Sonbahar!

Bir yazgının içine sıkıştırılmış hüzünlerle beslenilen sürecin sonu gibidir.

Hem bahar inceliğini hem son dan haber verir.!

Eylül ayını tahmin etmek zor değildir aslında;ılık esen rüzgar arkasından yayılan toprağın kokusu dallarından süzülüp düşen yaprakların rengarenk turunculuğudur.

Arsız güneşin hareketli günlerle dolu yaz ardından sonra;

Ne beklenir ki Eylül’den?

 Güz zamanı sarı hazandır hepimizin bildiği Sonbahar.

Gerçekten dökülen dalından kopan yapraklar hatırlatmalı mı hüznü?

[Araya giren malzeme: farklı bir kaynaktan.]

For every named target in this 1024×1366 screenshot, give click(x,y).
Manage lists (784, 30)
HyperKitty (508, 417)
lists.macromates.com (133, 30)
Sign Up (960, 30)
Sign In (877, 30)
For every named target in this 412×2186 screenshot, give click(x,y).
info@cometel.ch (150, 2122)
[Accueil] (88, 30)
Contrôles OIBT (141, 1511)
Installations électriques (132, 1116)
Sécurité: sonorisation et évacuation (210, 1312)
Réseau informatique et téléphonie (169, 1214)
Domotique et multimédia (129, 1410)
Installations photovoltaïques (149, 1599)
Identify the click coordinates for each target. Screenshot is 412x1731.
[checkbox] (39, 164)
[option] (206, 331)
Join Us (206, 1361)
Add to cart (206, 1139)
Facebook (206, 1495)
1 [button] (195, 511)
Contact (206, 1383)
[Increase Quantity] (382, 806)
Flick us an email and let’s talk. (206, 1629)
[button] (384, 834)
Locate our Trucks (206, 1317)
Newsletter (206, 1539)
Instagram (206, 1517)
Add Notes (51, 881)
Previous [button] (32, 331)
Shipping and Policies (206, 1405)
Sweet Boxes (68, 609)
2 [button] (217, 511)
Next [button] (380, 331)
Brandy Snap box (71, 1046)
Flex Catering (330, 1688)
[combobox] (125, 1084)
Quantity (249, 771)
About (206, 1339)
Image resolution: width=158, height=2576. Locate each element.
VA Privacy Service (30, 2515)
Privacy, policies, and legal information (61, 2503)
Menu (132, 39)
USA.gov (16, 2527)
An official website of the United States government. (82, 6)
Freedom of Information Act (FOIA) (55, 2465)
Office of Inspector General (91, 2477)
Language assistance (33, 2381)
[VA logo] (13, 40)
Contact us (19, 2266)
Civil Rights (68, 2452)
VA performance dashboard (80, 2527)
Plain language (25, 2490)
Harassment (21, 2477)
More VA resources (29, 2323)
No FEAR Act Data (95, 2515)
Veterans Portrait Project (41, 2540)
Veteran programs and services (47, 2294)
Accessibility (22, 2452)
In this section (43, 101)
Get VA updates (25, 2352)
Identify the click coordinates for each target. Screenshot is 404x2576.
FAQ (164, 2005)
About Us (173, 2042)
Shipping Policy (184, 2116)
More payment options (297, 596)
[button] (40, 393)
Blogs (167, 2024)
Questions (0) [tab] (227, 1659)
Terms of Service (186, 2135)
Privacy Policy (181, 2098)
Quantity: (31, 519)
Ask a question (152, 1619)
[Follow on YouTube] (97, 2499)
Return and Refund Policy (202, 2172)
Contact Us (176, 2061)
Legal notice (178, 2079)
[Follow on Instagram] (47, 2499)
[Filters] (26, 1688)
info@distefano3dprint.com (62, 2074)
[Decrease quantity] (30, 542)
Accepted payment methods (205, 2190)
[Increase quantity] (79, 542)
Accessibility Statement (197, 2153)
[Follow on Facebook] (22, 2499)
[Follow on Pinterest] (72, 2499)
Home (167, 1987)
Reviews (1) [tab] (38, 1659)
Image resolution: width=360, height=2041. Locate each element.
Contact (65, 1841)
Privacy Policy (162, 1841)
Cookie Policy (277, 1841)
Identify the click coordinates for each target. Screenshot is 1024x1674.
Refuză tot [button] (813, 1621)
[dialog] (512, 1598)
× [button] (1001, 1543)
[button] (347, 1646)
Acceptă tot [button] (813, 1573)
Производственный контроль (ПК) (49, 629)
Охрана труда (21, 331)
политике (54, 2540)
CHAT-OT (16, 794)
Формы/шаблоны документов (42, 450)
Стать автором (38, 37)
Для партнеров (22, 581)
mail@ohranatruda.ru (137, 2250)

Yoksa hüzne verdiğimiz mevsim midir.?

Oysa;

ağaç görevini tamamladıktan sonra yaprak diplerindeki su geçiren delikleri ürettiği mantarlarla kapatıp itiverir yapraklarını.Alır kendisini dinlenmeye.

Yaprağın görevi bitmiştir.Ama insan düşene hep üzüntüsünden yaprağın acılardan kopup ağacın işi bitince onu terk ettiğini düşünür.

Düşünmeye başlanılır,öfke duyulur ağaca;

Neden terk etti kara kış kapıda iken?

Kendini koruyup kollayan yapraklar düşünce üşümekten neden korkmamıştır ki,’’ağaç’’?

Bir yanlışlık vardır bu işte;yeşil yaprağı düşerken sarı turuncu karışık renk olmuş mağrur ama sır dolu toprağa düşmüştür.

Eylül gelince hiç düşünülmez;

Çiçeklerin,böceklerinde bir vakti vardır.

Kendilerini enerji dolu hissettiklerinde tabiatta görünen halsiz hallerinde gizlenip göç ettikleri o ayrılık vakti..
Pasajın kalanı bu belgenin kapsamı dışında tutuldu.